▸ BRIEF:
An exact copy of every record is the required answer.

▸ SUPPLIED INFORMATION:
=-=-=-=-=

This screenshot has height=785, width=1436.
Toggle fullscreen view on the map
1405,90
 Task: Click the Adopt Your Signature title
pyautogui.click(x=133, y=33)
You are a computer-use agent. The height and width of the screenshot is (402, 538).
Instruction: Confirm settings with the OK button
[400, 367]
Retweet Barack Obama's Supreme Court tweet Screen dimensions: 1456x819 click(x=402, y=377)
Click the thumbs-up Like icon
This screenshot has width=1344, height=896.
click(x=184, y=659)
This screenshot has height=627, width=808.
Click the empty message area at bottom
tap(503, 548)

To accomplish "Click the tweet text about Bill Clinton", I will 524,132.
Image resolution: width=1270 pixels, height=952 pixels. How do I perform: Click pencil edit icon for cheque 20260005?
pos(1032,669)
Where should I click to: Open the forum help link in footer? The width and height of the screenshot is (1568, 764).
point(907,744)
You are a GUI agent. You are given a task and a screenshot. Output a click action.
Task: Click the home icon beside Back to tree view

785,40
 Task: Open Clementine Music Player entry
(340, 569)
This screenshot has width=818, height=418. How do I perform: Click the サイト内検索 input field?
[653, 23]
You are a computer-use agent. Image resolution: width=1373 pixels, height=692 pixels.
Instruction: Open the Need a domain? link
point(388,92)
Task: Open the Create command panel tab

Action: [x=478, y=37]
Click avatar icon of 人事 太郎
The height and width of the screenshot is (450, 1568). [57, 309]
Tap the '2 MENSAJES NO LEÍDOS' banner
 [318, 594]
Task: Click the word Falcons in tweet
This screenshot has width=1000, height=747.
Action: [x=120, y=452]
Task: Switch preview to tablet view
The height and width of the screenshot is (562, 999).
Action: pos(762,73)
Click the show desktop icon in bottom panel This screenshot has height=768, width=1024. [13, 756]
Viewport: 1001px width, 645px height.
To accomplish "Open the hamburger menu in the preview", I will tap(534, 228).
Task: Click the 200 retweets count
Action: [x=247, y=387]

=-=-=-=-=

▸ PROBLEM SOLUTION:
This screenshot has height=785, width=1436.
Toggle fullscreen view on the map
1405,90
 Task: Click the Adopt Your Signature title
pyautogui.click(x=133, y=33)
You are a computer-use agent. The height and width of the screenshot is (402, 538).
Instruction: Confirm settings with the OK button
[400, 367]
Retweet Barack Obama's Supreme Court tweet Screen dimensions: 1456x819 click(x=402, y=377)
Click the thumbs-up Like icon
This screenshot has width=1344, height=896.
click(x=184, y=659)
This screenshot has height=627, width=808.
Click the empty message area at bottom
tap(503, 548)

To accomplish "Click the tweet text about Bill Clinton", I will 524,132.
Image resolution: width=1270 pixels, height=952 pixels. How do I perform: Click pencil edit icon for cheque 20260005?
pos(1032,669)
Where should I click to: Open the forum help link in footer? The width and height of the screenshot is (1568, 764).
point(907,744)
You are a GUI agent. You are given a task and a screenshot. Output a click action.
Task: Click the home icon beside Back to tree view

785,40
 Task: Open Clementine Music Player entry
(340, 569)
This screenshot has width=818, height=418. How do I perform: Click the サイト内検索 input field?
[653, 23]
You are a computer-use agent. Image resolution: width=1373 pixels, height=692 pixels.
Instruction: Open the Need a domain? link
point(388,92)
Task: Open the Create command panel tab

Action: [x=478, y=37]
Click avatar icon of 人事 太郎
The height and width of the screenshot is (450, 1568). [57, 309]
Tap the '2 MENSAJES NO LEÍDOS' banner
 [318, 594]
Task: Click the word Falcons in tweet
This screenshot has width=1000, height=747.
Action: [x=120, y=452]
Task: Switch preview to tablet view
The height and width of the screenshot is (562, 999).
Action: pos(762,73)
Click the show desktop icon in bottom panel This screenshot has height=768, width=1024. [13, 756]
Viewport: 1001px width, 645px height.
To accomplish "Open the hamburger menu in the preview", I will tap(534, 228).
Task: Click the 200 retweets count
Action: [x=247, y=387]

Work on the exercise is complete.